Mais le 9 mars dernier, le statut du fils du septuple champion du monde a évolué avec le recrutement du Scandinave, pilote de l'écurie de 2017 à 2020 et mis sur la touche pour faire la place à des pilotes sponsorisés ou placés par une autre équipe. Mais il ne l'a pas vu venir de suite. Le supplément de temps alloué par la FIA à Haas pour des problèmes d'acheminement de fret, en bout de dernière journée de tests à Sakhir, lui a permis de signer un deuxième temps en trompe l'œil. "Maintenant, il faut être capable de transposer ça quand ça importe, c'est-à-dire la semaine prochaine", a-t-il lancé, en parlant du Grand Prix de Bahreïn. Ça s'est compliqué dès la première séance de qualification, lors de laquelle il a signé le 12e temps, à 0"5 du Danois, sensationnel septième. Le dimanche, K-Mag a explosé les compteurs avec sa cinquième place, six rangs devant lui.
Mick Schumacher était sous pression et ça s'est vu à Djeddah, où il a piloté sur un fil jusqu'à ce que celui-ci ne se rompt, à vouloir suivre le rythme effréné de son coéquipier et désormais leader.

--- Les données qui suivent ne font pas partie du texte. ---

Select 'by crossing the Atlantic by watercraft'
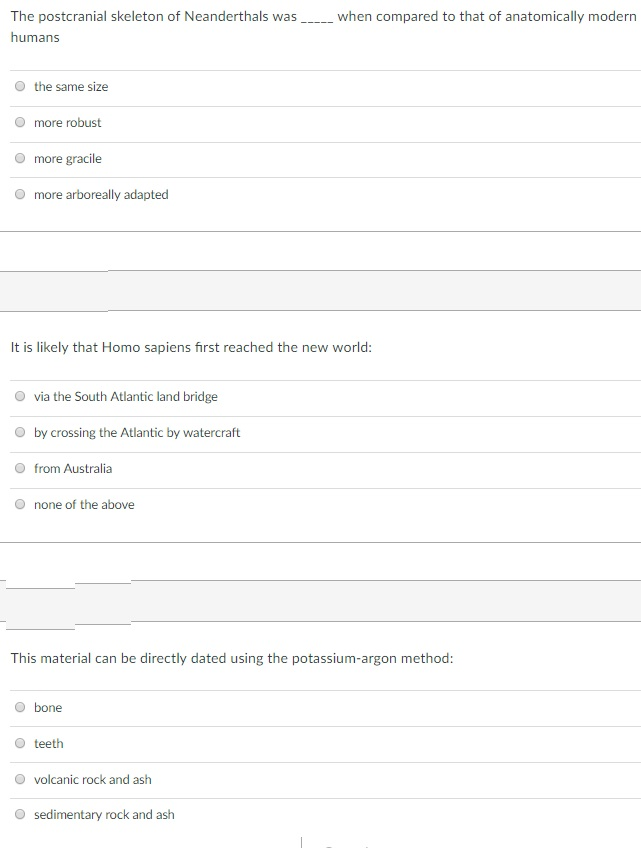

L'an dernier, Mick avait le temps et des excuses pour tout et ce n'est plus le cas cette année. "Il était là pour apprendre et maintenant il doit obtenir des résultats", avait prévenu Günther Steiner, le patron opérationnel de l'écurie US, avant le début de la saison. Après deux courses, Magnussen a rapporté 12 points et Mick a déjà fait sortir quelques milliers d'euros de la caisse de Gene Haas, le propriétaire fondateur, qui consent à mettre la main à la poche à la place d'Uralkali, le sponsor des Mazepin.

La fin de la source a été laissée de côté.